§ Texte fourni
L'abbaye du MONT SAINT-MICHEL – Partie 1 sur 2
1300 ans d’existence *****
(Version mars 2021)
La baie
Située entre Granville, péninsule du Cotentin en Normandie, et Cancale en Bretagne, elle est connue pour ses marées spectaculaires. L’abondance de produits de la mer ainsi que l’existence de prés salés (élevage de moutons) et de cultures sur polders font sa renommée. La particularité de la baie réside dans sa surface plane très étendue sur 40 000 hectares qui accueille l’estuaire de trois cours d’eau : Le Couesnon, la Sée et la Sélune. Les marées, célèbres dans le monde entier, se sont essoufflées avec l’ensablement de la baie. Des travaux colossaux ont été réalisés pour tenter de limiter l’ensablement. Vous pouvez découvrir la baie et le Mont en cliquant ici et la baie depuis le Grouin du Sud en cliquant ici !
L’abbaye
Le site est connu depuis l’Antiquité sous le nom de Mont Tombe, la première église est consacrée sur le futur Mont Saint-Michel en 709 à la demande d’Aubert évêque d’Avranches, ville située face au Mont. Aubert aurait eu une vision de l’archange Saint Michel qui lui aurait ordonné de construire un sanctuaire sur le Mont d’après le texte de la Revelatio. D’après Rabelais, l’histoire de Gargantua serait liée à celle du mont. Le culte de Saint Michel prend racine au Monte Sant'Angelo ou Monte Gargano au Ve siècle en Italie dans la région des Pouilles.

§ Consigne 1
Répondez aux questions suivantes à partir du texte sur le Mont Saint-Michel :
(a) Entre quelles deux villes la baie est-elle située ?
(b) Sur combien d'hectares s'étend sa surface plane ?
(c) En quelle année la première église est-elle consacrée sur le futur Mont Saint-Michel ?
§ Consigne 2
Réécrivez sous forme de liste, s'il vous plaît, le paragraphe du texte sur le Mont Saint-Michel qui commence par « Située entre Granville », en conservant ses faits principaux.
Les enregistrements n'ont aucun lien avec le texte sur le Mont Saint-Michel.

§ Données

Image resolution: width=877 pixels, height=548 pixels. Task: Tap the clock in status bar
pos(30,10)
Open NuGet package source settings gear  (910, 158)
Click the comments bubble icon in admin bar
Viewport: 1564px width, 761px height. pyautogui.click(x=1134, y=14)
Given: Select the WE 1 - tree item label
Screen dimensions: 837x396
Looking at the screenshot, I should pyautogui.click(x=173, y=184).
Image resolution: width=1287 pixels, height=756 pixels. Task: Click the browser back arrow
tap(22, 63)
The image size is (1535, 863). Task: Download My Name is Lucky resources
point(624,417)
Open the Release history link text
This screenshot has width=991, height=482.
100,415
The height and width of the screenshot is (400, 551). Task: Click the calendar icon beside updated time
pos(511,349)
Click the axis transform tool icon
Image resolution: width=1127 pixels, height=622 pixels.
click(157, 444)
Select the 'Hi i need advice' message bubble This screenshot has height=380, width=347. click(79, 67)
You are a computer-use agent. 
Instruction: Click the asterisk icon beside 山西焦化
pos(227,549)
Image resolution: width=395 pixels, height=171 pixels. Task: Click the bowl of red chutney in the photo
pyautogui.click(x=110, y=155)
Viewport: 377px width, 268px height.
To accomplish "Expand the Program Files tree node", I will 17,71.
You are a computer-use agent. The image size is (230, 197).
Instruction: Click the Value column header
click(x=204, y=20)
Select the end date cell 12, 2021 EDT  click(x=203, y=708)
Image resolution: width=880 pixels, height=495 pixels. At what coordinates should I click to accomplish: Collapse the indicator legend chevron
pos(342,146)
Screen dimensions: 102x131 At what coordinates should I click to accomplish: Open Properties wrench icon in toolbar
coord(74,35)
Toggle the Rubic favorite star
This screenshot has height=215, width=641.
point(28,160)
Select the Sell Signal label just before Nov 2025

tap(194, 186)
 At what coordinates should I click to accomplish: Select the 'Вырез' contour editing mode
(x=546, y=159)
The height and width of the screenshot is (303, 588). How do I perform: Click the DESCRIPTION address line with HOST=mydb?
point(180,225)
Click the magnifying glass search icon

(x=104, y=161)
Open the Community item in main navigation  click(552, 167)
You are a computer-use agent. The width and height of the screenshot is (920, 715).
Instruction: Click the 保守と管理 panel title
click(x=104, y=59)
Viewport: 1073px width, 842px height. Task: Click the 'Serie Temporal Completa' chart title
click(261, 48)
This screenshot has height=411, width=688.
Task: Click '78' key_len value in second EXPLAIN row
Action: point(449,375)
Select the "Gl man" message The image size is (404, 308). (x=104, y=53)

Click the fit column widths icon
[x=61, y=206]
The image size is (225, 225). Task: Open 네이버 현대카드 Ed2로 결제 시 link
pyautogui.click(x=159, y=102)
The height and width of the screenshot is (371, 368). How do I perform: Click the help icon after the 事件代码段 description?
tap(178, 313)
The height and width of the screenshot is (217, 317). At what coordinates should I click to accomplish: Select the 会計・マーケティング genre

§ Réponse rédigée 1
(a) Entre Granville et Cancale.
(b) Sur 40 000 hectares.
(c) En 709.

§ Réponse rédigée 2
- Situation : entre Granville, sur la péninsule du Cotentin en Normandie, et Cancale en Bretagne.
- Renommée : des marées spectaculaires, l'abondance de produits de la mer, des prés salés (élevage de moutons) et des cultures sur polders.
- Particularité : une surface plane très étendue, sur 40 000 hectares, qui accueille l'estuaire de trois cours d'eau, le Couesnon, la Sée et la Sélune.
- Évolution : les marées se sont essoufflées avec l'ensablement de la baie, que des travaux colossaux ont tenté de limiter.